*Extracted text*.
Equipment finance provides a way to avoid the large upfront cost of new equipment purchases, by spreading the cost over affordable monthly payments, potentially making business cash flow management easier. An equipment finance agreement typically involves a lender purchasing the asset you need, then loaning it to your business whilst you repay the item’s value plus interest. The funds are borrowed under one of two types of agreement, an Equipment Lease or a Hire Purchase agreement.

In summary:

  • Equipment finance agreements usually have a repayment term of between 2 and 6 years, but can go up to 10 years in some cases.
  • Monthly payment amounts will depend on the repayment term, the interest rate, and also whether the Equipment finance is a Hire Purchase agreement or an Equipment Lease agreement. 
  • With a Hire Purchase agreement the lender owns the asset purchased until finance payments are complete. At the end of the term, the customer will buy the asset either via payment of a nominal fee or via a balloon payment, depending on the type of Hire Purchase agreement chosen. A Hire Purchase agreement requires that clients pay both a larger deposit when compared to an Equipment Lease agreement, and the VAT upfront, but after the repayment term completes clients have guaranteed ownership of the asset.

*Collected material*.

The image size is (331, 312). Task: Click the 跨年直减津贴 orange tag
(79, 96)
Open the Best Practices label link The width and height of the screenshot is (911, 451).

*Task set*.
**1.** In the passage on equipment finance, rename "Hire Purchase" as "Lease Purchase" throughout the part that opens with the words containing "Equipment finance provides" and closes with "Equipment Lease agreement.", and give that part again.
**2.** Carry the passage on equipment finance forward from its last sentence.

*Answers by item number*.
**1.**
Equipment finance provides a way to avoid the large upfront cost of new equipment purchases, by spreading the cost over affordable monthly payments, potentially making business cash flow management easier. An equipment finance agreement typically involves a lender purchasing the asset you need, then loaning it to your business whilst you repay the item’s value plus interest. The funds are borrowed under one of two types of agreement, an Equipment Lease or a Lease Purchase agreement.

In summary:

  • Equipment finance agreements usually have a repayment term of between 2 and 6 years, but can go up to 10 years in some cases.
  • Monthly payment amounts will depend on the repayment term, the interest rate, and also whether the Equipment finance is a Lease Purchase agreement or an Equipment Lease agreement.

**2.**
  • An Equipment Lease agreement is essentially a rental agreement, so interest payments can normally be deducted from company profits before calculating tax. With Equipment Lease agreements deposits are not always necessary, and interest and VAT amounts are also included in the monthly fee. At the end of the term, the clients can keep renting, give the asset back to the lender, or often arrange to purchase the item for an additional fee.
  •  Equipment finance is available to start up businesses, who often find it easier to achieve than obtaining a business loan. Start ups carry a larger risk than established businesses and so Equipment finance, being secured on the asset itself, reduces the risk for the lender, meaning they may be more likely to offer finance this way.
  • Businesses can purchase or lease a wide range of equipment via Equipment Finance. Common types of equipment eligible include machinery, vehicles, technology and IT equipment, construction equipment, medical equipment, manufacturing tools, office furniture, catering equipment, gym equipment and many more.